Fan Runze, Shi Xuehuai, Wang Kangyu, Ma Qixiang, Wang Lili
IEEE Trans Vis Comput Graph. 2024 Nov;30(11):7097-7106. doi: 10.1109/TVCG.2024.3456157. Epub 2024 Oct 10.
We propose a new scene-aware foveated rendering method, which incorporates the scene awareness and characteristics of the human visual system into the mapping-based foveated rendering framework. First, we generate the conservative visual importance map that encodes the visual features of the scene, visual acuity, and gaze motion. Second, we construct the pixel size control map using a convolution kernel method. Third, we utilize the pixel size control map to guide the foveated rendering. At last, a temporal coherent refinement strategy is used to maintain the smooth foveated rendering for the adjacent frames. Compared to the state-of-the-art mapping-based foveated rendering methods using the same compression ratio, our method achieves smaller MSE, higher PSNR, and SSIM in the fovea, periphery, salient regions, and the whole image. We also conducted user studies, and the results proved that the perceptual quality of our method has a high visual similarity with the around truth rendered with the full resolution.

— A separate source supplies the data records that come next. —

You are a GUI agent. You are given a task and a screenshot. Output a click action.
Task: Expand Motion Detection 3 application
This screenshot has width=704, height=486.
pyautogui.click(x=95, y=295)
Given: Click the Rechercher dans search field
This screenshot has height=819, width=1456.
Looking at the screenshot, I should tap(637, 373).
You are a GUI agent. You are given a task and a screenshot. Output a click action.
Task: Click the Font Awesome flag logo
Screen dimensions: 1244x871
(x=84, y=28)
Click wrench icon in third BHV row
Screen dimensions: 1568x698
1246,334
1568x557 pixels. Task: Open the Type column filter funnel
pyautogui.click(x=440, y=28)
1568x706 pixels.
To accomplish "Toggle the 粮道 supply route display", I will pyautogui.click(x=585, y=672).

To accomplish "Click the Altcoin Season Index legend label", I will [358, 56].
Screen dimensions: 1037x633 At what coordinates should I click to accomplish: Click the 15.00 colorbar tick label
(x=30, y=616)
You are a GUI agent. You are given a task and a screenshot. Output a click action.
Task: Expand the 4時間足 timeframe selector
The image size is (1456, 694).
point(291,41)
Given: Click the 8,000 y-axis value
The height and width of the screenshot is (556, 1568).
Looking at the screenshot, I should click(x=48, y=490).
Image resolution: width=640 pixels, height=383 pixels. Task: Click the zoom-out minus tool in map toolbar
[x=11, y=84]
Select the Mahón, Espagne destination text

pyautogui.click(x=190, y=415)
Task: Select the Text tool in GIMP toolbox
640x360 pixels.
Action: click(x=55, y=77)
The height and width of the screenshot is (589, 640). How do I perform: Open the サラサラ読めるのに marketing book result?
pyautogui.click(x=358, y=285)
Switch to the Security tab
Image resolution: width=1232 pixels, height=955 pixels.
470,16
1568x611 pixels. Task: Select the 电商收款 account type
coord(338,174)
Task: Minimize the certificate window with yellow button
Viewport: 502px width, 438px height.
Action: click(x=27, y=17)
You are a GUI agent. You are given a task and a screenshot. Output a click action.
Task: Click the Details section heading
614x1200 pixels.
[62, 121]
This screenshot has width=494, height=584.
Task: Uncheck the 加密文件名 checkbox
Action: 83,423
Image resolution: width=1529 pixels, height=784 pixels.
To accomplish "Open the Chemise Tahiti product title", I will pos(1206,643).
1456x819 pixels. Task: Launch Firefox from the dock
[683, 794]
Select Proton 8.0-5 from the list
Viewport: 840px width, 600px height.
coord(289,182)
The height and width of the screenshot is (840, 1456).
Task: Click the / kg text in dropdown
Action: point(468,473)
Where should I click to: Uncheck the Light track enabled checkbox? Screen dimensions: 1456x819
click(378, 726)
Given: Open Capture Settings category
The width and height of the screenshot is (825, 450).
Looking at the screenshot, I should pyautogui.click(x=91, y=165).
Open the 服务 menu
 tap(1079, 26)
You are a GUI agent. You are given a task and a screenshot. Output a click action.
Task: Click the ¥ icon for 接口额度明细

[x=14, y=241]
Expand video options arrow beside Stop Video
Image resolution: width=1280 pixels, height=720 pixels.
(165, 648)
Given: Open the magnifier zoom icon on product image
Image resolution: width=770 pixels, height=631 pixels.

我们提出了一种新的场景感知中心凹渲染方法,该方法将场景感知和人类视觉系统的特性融入基于映射的中心凹渲染框架中。首先,我们生成保守的视觉重要性图,该图对场景的视觉特征、视敏度和注视运动进行编码。其次,我们使用卷积核方法构建像素大小控制图。第三,我们利用像素大小控制图来指导中心凹渲染。最后,采用时间相干细化策略来保持相邻帧的平滑中心凹渲染。与使用相同压缩率的基于映射的最新中心凹渲染方法相比,我们的方法在中央凹、周边、显著区域和整个图像中实现了更小的均方误差(MSE)、更高的峰值信噪比(PSNR)和结构相似性指数(SSIM)。我们还进行了用户研究,结果证明我们方法的感知质量与全分辨率渲染的真实情况具有高度的视觉相似性。